Rewrite the rows below with every "Where should I click to:" changed to "Which spot do I click to:", leaving everything else unchanged.

** start of DATA FOR THE TASK **

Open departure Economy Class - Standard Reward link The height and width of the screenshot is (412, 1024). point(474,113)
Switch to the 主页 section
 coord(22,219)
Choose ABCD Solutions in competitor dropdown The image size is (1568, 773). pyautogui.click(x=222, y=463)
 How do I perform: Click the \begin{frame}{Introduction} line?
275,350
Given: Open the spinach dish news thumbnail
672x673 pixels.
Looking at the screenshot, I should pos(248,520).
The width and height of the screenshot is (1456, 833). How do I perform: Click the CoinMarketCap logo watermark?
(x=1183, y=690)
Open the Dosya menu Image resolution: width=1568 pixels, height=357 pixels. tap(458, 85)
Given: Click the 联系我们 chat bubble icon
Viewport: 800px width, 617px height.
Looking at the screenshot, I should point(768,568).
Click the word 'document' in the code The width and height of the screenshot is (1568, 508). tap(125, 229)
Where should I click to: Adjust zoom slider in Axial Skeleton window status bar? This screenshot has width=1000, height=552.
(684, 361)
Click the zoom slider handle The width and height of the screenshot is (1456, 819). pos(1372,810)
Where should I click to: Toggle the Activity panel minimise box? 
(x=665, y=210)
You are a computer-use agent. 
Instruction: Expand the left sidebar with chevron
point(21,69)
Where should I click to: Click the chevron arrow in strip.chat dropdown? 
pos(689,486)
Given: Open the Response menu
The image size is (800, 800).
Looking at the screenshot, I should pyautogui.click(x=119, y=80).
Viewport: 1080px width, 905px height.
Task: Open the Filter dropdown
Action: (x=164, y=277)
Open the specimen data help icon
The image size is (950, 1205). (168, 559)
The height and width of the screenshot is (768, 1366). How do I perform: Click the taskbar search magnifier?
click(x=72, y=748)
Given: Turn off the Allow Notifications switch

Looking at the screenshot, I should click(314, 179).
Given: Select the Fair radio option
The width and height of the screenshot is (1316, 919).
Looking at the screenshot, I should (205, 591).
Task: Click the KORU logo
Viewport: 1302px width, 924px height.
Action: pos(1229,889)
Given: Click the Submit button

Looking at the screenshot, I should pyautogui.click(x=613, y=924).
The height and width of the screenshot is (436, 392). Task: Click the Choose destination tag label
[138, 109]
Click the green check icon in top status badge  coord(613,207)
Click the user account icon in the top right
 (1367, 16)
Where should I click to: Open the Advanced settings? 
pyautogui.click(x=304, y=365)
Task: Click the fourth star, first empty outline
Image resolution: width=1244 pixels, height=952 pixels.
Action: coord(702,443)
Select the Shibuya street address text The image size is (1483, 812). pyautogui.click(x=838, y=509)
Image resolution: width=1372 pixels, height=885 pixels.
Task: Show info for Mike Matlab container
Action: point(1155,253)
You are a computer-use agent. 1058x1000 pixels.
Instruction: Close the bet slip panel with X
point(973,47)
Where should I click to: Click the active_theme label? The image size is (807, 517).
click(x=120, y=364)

** end of DATA FOR THE TASK **

RESULT FOR THIS TASK
Open departure Economy Class - Standard Reward link The height and width of the screenshot is (412, 1024). point(474,113)
Switch to the 主页 section
 coord(22,219)
Choose ABCD Solutions in competitor dropdown The image size is (1568, 773). pyautogui.click(x=222, y=463)
 How do I perform: Click the \begin{frame}{Introduction} line?
275,350
Given: Open the spinach dish news thumbnail
672x673 pixels.
Looking at the screenshot, I should pos(248,520).
The width and height of the screenshot is (1456, 833). How do I perform: Click the CoinMarketCap logo watermark?
(x=1183, y=690)
Open the Dosya menu Image resolution: width=1568 pixels, height=357 pixels. tap(458, 85)
Given: Click the 联系我们 chat bubble icon
Viewport: 800px width, 617px height.
Looking at the screenshot, I should point(768,568).
Click the word 'document' in the code The width and height of the screenshot is (1568, 508). tap(125, 229)
Which spot do I click to: Adjust zoom slider in Axial Skeleton window status bar? This screenshot has width=1000, height=552.
(684, 361)
Click the zoom slider handle The width and height of the screenshot is (1456, 819). pos(1372,810)
Which spot do I click to: Toggle the Activity panel minimise box? 
(x=665, y=210)
You are a computer-use agent. 
Instruction: Expand the left sidebar with chevron
point(21,69)
Which spot do I click to: Click the chevron arrow in strip.chat dropdown? 
pos(689,486)
Given: Open the Response menu
The image size is (800, 800).
Looking at the screenshot, I should pyautogui.click(x=119, y=80).
Viewport: 1080px width, 905px height.
Task: Open the Filter dropdown
Action: (x=164, y=277)
Open the specimen data help icon
The image size is (950, 1205). (168, 559)
The height and width of the screenshot is (768, 1366). How do I perform: Click the taskbar search magnifier?
click(x=72, y=748)
Given: Turn off the Allow Notifications switch

Looking at the screenshot, I should click(314, 179).
Given: Select the Fair radio option
The width and height of the screenshot is (1316, 919).
Looking at the screenshot, I should (205, 591).
Task: Click the KORU logo
Viewport: 1302px width, 924px height.
Action: pos(1229,889)
Given: Click the Submit button

Looking at the screenshot, I should pyautogui.click(x=613, y=924).
The height and width of the screenshot is (436, 392). Task: Click the Choose destination tag label
[138, 109]
Click the green check icon in top status badge  coord(613,207)
Click the user account icon in the top right
 (1367, 16)
Which spot do I click to: Open the Advanced settings? 
pyautogui.click(x=304, y=365)
Task: Click the fourth star, first empty outline
Image resolution: width=1244 pixels, height=952 pixels.
Action: coord(702,443)
Select the Shibuya street address text The image size is (1483, 812). pyautogui.click(x=838, y=509)
Image resolution: width=1372 pixels, height=885 pixels.
Task: Show info for Mike Matlab container
Action: point(1155,253)
You are a computer-use agent. 1058x1000 pixels.
Instruction: Close the bet slip panel with X
point(973,47)
Which spot do I click to: Click the active_theme label? The image size is (807, 517).
click(x=120, y=364)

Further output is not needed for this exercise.